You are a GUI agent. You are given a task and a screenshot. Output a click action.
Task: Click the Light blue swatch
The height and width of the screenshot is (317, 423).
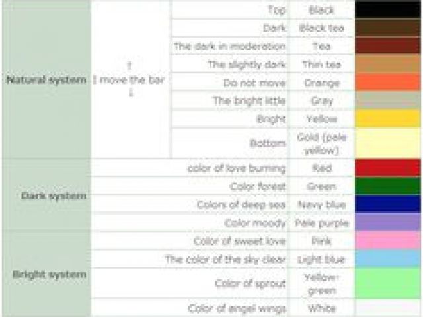[x=388, y=259]
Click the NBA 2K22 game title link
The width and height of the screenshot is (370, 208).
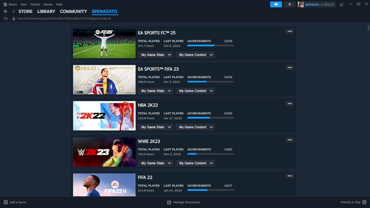[148, 105]
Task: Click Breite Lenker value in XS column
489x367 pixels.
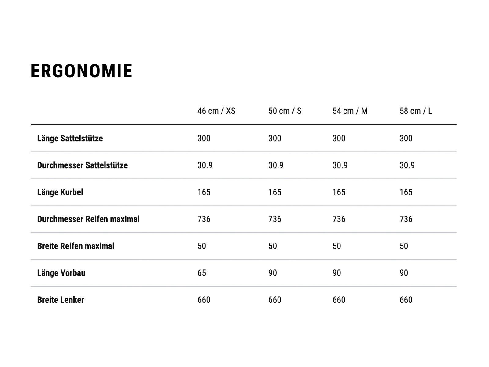Action: point(204,300)
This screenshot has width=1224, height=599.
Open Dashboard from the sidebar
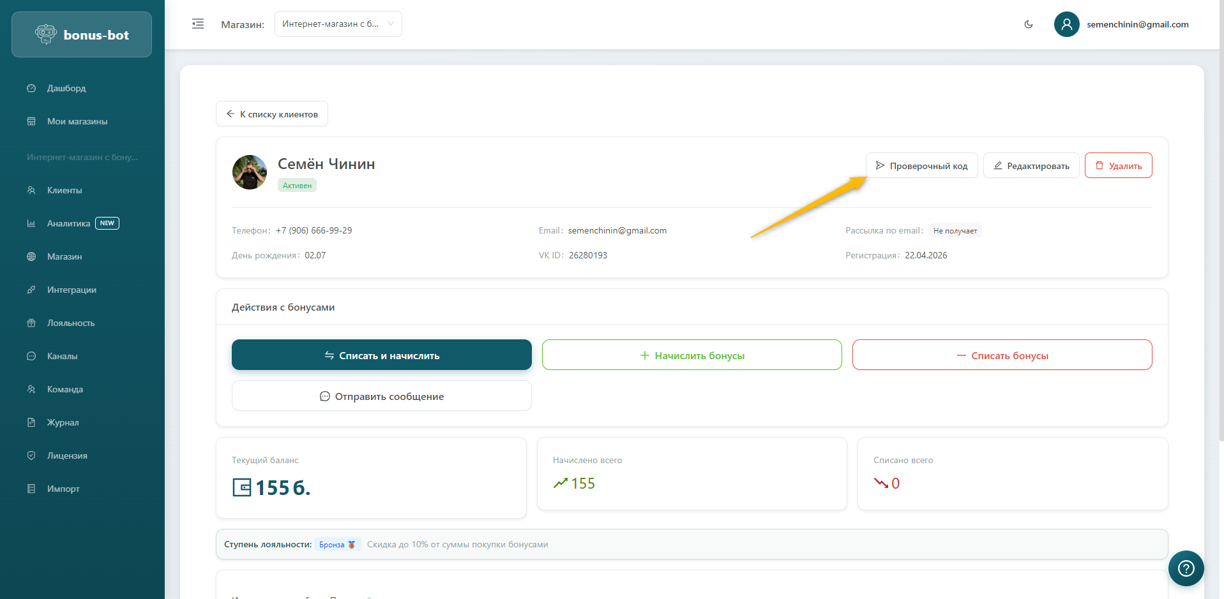[66, 88]
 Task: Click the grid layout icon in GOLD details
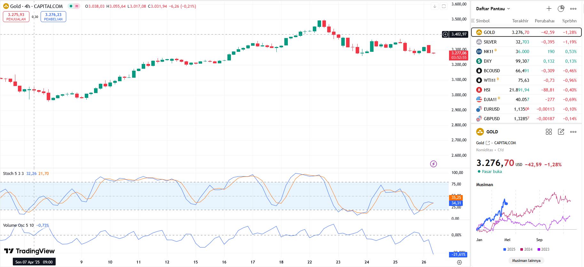(549, 132)
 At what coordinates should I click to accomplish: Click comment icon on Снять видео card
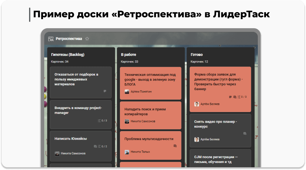[245, 133]

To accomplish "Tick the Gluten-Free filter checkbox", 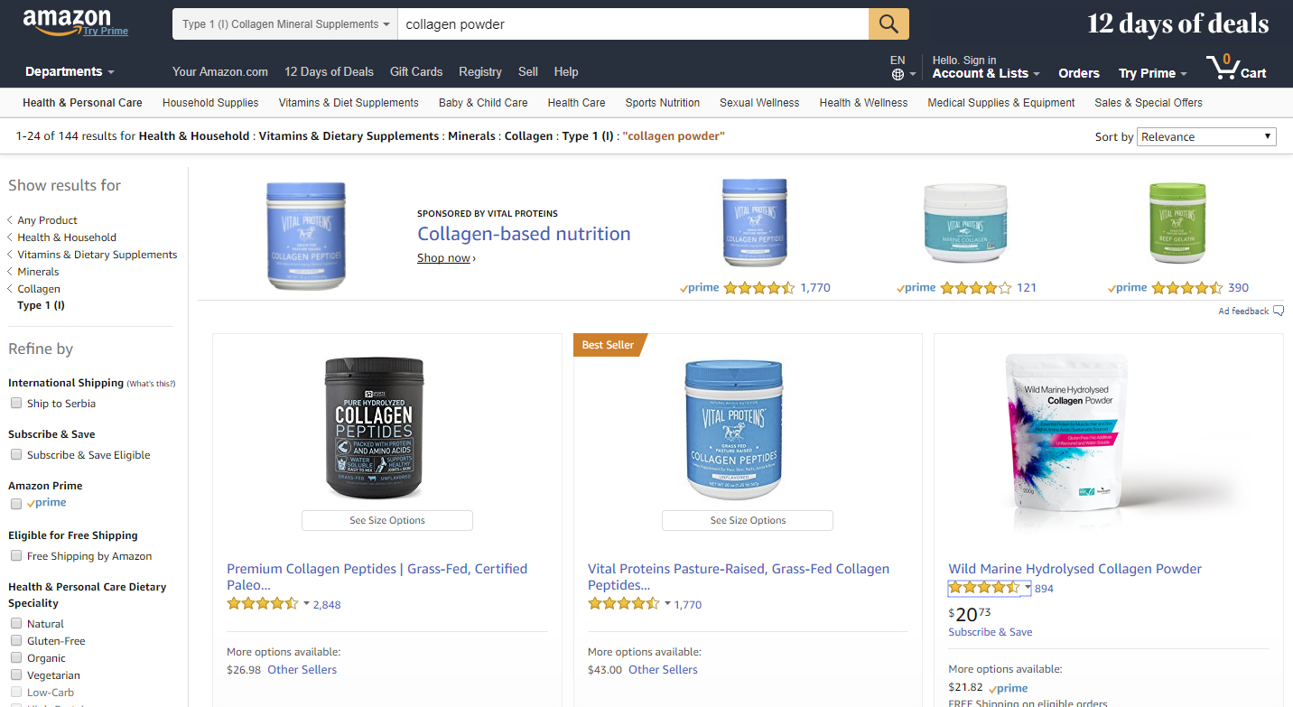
--------------------------------
▶ [Required action]
The required output is an exact copy of the lines from the one with "Task: Click the grid" through the final line of the data above, with pictures removed.

▶ [Completed exercise]
 Task: Click the grid layout icon in GOLD details
(549, 132)
 At what coordinates should I click to accomplish: Click comment icon on Снять видео card
[245, 133]

To accomplish "Tick the Gluten-Free filter checkbox", 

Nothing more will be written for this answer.